VFD Group Plc has announced its intention to list its shares on the Nigerian Exchange Group (NGX) after leaving the NASD Over-the-Counter Securities Exchange, where it has been trading its stocks for the past three years.

This development, according to analysts, is a strategic move that would allow the company to gain access to public equity markets, increase its visibility, and strengthen its financial position.

VFD Group Plc is a leading proprietary investment company with a proven track record of generating attractive returns for its investors through a variety of investment strategies.

The company has a diverse portfolio of investments in various sectors, including banking, technology, media, energy, and real estate.
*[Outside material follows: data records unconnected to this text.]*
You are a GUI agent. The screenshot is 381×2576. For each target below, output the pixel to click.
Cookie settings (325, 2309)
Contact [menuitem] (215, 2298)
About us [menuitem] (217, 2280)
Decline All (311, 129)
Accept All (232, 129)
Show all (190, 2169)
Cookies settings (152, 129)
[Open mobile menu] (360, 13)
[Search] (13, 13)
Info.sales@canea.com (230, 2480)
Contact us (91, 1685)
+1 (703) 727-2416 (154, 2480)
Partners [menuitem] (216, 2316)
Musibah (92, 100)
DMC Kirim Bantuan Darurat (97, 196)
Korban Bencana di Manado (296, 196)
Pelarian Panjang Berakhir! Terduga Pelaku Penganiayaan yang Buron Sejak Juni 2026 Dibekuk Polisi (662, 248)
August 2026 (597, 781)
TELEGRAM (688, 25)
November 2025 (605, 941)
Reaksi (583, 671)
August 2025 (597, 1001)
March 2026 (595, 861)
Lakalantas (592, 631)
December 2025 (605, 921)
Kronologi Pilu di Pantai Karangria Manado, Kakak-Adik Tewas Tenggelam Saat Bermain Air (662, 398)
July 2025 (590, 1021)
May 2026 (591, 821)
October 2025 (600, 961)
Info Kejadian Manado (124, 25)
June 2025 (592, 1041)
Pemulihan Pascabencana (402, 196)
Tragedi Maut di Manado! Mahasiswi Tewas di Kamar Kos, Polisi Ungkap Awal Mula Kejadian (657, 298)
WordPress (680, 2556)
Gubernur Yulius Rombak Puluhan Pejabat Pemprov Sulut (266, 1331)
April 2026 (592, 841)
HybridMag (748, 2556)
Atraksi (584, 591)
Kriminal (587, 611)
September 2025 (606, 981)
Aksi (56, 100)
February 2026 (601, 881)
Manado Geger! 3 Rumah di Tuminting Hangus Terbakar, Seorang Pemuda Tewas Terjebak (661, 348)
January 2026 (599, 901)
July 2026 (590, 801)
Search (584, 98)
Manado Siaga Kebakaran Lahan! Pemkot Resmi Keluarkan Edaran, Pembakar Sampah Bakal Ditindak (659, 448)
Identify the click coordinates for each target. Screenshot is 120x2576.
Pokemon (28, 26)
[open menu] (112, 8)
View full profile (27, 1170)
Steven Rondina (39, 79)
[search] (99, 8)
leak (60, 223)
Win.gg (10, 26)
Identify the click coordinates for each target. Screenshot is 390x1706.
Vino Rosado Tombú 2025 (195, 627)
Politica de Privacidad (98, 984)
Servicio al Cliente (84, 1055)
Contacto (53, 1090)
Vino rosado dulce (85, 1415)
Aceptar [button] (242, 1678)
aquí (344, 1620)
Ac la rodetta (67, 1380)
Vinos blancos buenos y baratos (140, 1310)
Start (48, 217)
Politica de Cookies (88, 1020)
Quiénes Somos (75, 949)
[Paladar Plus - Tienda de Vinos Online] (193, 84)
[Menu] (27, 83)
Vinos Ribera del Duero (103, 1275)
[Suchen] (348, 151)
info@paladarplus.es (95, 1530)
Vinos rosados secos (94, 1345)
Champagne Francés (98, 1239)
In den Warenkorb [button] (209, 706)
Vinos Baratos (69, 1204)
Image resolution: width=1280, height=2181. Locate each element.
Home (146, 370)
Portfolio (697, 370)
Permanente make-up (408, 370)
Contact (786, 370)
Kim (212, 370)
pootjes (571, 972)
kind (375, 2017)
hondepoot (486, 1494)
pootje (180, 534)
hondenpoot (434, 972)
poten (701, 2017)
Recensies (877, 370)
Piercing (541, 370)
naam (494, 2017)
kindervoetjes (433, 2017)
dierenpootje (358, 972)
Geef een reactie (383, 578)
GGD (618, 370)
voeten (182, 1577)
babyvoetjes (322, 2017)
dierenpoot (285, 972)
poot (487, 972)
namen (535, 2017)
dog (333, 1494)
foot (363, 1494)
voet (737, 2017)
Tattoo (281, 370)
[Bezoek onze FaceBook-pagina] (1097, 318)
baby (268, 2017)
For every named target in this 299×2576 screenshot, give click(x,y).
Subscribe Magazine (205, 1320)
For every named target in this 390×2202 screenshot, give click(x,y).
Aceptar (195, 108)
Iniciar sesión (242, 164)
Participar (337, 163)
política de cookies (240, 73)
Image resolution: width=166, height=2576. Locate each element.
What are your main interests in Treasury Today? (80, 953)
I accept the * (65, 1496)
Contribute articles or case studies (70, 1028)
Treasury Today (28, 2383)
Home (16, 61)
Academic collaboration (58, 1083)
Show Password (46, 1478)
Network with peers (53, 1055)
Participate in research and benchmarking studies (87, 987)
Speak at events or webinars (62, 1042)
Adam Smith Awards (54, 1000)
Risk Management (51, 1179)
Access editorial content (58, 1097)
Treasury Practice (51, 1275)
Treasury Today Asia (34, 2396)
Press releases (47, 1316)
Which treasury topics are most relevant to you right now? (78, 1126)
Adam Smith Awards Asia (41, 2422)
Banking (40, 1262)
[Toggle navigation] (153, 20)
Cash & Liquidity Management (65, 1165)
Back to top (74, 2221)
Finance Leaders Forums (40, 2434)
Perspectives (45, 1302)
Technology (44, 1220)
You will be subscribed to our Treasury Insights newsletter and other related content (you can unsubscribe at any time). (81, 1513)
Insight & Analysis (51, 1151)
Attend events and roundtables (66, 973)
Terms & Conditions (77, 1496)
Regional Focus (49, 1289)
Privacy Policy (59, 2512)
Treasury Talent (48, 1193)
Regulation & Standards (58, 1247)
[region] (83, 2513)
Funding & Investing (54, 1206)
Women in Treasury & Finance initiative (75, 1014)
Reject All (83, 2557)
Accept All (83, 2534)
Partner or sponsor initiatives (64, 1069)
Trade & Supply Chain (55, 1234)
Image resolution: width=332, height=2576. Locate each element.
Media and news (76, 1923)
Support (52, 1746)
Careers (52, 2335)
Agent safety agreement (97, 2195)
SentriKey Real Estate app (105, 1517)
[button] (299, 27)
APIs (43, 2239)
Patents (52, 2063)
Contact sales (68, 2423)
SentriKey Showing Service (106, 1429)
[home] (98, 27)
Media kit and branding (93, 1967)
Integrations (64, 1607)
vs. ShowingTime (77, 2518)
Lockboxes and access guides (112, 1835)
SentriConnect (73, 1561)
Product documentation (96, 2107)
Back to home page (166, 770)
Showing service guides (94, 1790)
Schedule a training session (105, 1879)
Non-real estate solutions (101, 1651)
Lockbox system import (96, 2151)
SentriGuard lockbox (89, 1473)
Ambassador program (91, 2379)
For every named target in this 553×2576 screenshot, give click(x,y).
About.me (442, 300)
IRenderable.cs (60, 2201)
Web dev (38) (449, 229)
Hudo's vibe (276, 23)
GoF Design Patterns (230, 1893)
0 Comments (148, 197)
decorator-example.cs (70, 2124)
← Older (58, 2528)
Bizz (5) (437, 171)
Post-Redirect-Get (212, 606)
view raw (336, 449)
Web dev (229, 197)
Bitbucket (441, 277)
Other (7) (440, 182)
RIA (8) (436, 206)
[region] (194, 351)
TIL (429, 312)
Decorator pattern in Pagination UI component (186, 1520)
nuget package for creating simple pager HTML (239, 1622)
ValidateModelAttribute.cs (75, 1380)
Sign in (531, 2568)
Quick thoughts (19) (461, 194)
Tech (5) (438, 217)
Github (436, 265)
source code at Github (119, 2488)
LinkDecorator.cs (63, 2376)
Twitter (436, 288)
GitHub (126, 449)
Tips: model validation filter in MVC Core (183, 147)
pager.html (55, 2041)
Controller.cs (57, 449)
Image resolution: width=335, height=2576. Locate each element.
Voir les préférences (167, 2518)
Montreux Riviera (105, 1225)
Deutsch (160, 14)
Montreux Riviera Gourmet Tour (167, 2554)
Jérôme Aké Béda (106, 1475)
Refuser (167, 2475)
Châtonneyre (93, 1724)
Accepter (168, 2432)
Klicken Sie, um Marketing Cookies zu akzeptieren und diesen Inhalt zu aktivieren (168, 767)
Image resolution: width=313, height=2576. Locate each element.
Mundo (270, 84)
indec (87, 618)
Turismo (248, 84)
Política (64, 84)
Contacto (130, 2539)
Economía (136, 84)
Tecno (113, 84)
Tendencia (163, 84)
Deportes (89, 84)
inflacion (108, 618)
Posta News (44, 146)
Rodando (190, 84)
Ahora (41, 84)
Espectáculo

The group has been listed on the NASD OTC Securities Exchange since 2020.

Speaking on this big step, Mr Nonso Okpala, Group Managing Director of VFD Group, stated, “We are excited to take this next step in the evolution of our company.”

“Listing on a major stock exchange will give us access to a larger pool of investors, enhance our profile, and provide superior returns to our investors,” he added.

With the intention of listing on the NGX, the company will delist from the NASD and is subject to regulatory approvals and market conditions.

VFD Group noted that it would provide additional updates as the listing process progresses.

At the close of business on Tuesday, the securities of the organisation closed on the NASD OTC exchange at N244.88 per unit, the same rate they finished in the preceding trading session.

Business Post reports that the NASD was created to provide an avenue for public companies to transition smoothly into the country’s main stock exchange.

However, it has witnessed the movement of firms from the NGX to the NASD, especially due to the very strict regulatory requirements by the former.